» **Aufgabenstellung**
Wie viele Impfstoffdosen lagern laut dem Auszug über die Impfungen noch ungenutzt in den Lagern der Impfzentren?

» **Zu lesender Auszug**
In den letzten Tagen ist das Tempo der Impfungen zwar deutlich angestiegen, doch noch immer lagern rund 4 Millionen Dosen Impfstoff ungenutzt in den verschiedenen Lagern der Impfzentren. Und trotz dieser gelagerten Impfungen ist bisher nicht einmal die Hälfte der Menschen über 80 Jahren immunisiert worden. Nun schlägt einer von Angela Merkels Berater vor die Impf-Reihenfolge komplett zu ändern.

» **Einträge**

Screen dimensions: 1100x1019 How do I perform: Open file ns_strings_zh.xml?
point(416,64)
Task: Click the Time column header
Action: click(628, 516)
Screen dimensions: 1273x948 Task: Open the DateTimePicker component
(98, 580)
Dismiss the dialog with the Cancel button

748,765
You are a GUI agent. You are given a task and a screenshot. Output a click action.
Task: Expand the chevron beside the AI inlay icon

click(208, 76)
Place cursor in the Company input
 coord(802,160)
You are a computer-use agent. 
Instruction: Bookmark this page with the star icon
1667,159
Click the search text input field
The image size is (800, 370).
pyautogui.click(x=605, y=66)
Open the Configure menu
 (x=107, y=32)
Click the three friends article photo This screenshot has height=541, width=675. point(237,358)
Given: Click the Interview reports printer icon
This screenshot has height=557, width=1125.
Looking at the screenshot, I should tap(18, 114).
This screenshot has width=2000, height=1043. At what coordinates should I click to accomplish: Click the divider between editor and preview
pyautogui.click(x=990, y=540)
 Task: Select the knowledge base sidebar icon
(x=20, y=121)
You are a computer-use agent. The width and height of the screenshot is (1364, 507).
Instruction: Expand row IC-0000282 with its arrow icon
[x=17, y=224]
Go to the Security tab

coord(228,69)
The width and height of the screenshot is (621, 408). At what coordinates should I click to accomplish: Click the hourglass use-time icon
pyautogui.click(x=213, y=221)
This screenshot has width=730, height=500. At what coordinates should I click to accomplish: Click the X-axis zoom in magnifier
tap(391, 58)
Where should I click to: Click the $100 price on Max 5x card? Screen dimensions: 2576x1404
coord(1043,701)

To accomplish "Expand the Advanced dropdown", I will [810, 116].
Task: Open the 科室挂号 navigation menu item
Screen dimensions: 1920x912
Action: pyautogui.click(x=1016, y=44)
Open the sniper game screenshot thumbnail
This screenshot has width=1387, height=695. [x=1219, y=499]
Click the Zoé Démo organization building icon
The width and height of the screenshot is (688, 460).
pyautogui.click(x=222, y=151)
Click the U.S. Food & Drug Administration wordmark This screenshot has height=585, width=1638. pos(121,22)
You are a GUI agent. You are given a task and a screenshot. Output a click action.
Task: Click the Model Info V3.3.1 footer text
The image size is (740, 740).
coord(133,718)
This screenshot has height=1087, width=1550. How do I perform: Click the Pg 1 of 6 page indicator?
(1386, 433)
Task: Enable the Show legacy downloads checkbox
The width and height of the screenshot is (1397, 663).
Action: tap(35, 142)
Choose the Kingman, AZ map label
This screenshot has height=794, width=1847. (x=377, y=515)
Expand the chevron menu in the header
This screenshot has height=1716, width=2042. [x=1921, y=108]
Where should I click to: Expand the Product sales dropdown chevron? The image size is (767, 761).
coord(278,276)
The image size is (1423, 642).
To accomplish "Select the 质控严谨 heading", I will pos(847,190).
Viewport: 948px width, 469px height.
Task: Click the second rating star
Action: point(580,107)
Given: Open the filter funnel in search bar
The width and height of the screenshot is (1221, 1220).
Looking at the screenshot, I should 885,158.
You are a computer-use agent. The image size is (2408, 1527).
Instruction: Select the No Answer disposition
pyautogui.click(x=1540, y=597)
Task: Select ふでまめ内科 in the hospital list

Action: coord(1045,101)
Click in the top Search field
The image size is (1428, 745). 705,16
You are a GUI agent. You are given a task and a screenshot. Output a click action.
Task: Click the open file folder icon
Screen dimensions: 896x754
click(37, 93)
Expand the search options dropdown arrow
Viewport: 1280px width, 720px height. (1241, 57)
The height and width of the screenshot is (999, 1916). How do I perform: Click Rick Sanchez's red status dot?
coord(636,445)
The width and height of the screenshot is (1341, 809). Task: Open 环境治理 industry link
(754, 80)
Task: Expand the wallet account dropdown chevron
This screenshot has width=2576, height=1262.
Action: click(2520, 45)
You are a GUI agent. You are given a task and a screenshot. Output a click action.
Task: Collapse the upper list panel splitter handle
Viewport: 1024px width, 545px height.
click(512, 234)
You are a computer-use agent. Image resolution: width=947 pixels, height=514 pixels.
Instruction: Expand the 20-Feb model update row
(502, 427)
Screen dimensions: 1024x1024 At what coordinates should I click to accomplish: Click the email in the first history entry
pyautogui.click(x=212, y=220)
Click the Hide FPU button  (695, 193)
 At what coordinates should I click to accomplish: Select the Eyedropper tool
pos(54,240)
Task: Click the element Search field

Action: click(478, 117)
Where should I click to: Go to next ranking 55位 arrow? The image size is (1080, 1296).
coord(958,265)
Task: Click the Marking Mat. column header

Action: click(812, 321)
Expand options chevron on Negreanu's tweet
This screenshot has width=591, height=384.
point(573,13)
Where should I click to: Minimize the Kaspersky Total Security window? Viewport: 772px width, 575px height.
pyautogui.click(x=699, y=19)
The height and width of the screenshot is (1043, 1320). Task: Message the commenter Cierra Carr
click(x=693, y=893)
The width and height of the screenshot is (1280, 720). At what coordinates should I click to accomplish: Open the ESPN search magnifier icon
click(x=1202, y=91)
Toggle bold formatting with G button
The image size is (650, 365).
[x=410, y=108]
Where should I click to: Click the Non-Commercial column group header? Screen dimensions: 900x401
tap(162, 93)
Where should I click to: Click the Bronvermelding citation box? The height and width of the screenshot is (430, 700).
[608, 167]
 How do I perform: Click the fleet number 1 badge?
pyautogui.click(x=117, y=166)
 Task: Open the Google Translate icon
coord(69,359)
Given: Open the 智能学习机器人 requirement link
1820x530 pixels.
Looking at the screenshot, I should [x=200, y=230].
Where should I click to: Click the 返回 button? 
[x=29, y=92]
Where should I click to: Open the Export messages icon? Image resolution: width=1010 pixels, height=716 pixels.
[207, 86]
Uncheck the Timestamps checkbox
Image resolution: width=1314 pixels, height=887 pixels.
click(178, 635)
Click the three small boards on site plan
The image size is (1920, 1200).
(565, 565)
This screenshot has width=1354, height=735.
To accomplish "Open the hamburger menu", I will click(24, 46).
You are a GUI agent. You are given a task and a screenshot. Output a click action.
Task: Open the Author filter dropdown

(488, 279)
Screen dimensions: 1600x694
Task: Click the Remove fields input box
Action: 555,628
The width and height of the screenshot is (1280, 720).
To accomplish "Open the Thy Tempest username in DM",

» **Ihre Antwort**
Rund 4 Millionen Dosen.